Business owners are responsible for the maintenance of their space and for ensuring the business operates with respect to fire safety.
Definition of Owner
The Ontario Fire Code defines “owner” as any person, firm or corporation having control over any portion of the building or property under consideration and includes the person in the building or property. Therefore, whether a business owner owns the building, or simply operates a business within a building, business owners have obligations with respect to fire safety for which they can be held accountable.
The Fire Protection and Prevention Act (FPPA) allows a fire prevention officer to enter and inspect without a warrant any land or premise for the purpose of assessing fire safety. The power to enter and inspect can be exercised at all reasonable times.
The Ontario Fire Code is recognized as a minimum standard to which buildings and businesses must adhere. In every inspection, compliance with the Ontario Fire Code is a fire department’s ultimate goal. Once a building or business is recognized by a Fire Prevention Officer to be in contravention of the Ontario Fire Code, the officer will issue an order or an inspection report identifying the offence and a date by which the deficiency must be remedied.
The Ontario Fire Code is a provincial regulation. All fire departments in Ontario are expected to enforce the Fire Code. However, municipalities have the right to pass by-laws that may be different from one municipality to the next. For example, many municipalities have by-laws pertaining to open air burning and to the use and sale of fireworks.
Violations and Consequences
Sometimes, the severity of the offence or the tendency of the business or building to be continually out of compliance causes the fire department to pursue penalties under the Provincial Offences Act by means of issuing a ticket, or by serving a summons requiring a person or business to appear in Provincial Offences Court.
In these cases, if found guilty of a contravention of the Ontario Fire Code, a person or a director of a corporation can be liable to a fine up to $50,000. The corporation can be liable to a fine of up to $100,000.
The time frame for compliance depends on the nature of the work that needs to be completed and the urgency with respect to fire and life safety.

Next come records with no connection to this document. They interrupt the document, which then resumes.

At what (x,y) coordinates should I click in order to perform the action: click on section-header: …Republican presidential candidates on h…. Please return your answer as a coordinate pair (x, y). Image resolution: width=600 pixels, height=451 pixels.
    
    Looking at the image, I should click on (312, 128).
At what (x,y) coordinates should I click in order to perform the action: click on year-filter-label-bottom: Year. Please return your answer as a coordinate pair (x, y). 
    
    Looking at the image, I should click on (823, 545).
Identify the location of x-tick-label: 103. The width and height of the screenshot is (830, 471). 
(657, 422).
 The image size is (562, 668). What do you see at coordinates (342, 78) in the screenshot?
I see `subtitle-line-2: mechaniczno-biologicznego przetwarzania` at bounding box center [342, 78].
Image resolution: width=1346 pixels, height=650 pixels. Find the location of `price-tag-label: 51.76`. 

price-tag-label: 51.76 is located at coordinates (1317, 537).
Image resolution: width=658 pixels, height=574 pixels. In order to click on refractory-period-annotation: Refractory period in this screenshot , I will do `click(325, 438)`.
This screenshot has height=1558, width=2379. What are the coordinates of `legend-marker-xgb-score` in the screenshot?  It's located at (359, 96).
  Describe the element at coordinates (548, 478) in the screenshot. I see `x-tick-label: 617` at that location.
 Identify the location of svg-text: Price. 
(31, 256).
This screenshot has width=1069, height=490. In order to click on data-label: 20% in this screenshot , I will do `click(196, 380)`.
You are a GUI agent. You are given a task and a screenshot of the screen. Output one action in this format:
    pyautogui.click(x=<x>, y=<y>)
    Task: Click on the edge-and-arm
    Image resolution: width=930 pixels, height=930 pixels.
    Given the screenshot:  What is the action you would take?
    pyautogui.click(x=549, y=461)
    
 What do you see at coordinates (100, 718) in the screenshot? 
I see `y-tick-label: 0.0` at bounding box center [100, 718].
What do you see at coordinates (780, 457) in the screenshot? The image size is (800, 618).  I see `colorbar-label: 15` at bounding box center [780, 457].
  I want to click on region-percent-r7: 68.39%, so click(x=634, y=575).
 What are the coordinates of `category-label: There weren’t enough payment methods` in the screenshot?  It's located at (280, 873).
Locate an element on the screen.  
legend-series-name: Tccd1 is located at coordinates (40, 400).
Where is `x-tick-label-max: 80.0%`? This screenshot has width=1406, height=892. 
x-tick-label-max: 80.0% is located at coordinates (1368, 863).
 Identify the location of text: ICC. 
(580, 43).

Typically smoke alarm and carbon monoxide (CO) alarm deficiencies are required to be remedied the same day the infraction has been noted by the officer. However, if the work requires any kind of construction, a building permit may be required by the owner. The time frame for compliance will reflect a period of time the officer considers reasonable to complete the work including obtaining a building permit.
It’s vital to keep records when tests or corrective measures required by the Fire Code are carried out, such as:
- Annual inspections of smoke and CO alarms
- Emergency lighting tests
- Fire alarm annual inspections
- Sprinkler annual inspections
- Portable extinguisher annual inspections
- Commercial kitchen suppression system six-month inspection
A copy of the records must be maintained at the building for examination by the fire department if requested. Records of maintenance, checks, tests and inspections like those listed above must be maintained for at least two years after being prepared.
Fire Safety Plans
The Ontario Fire Code, Div. B, Section 2.8 provides for the required preparation, approval and implementation of a fire safety plan for most buildings and occupancies.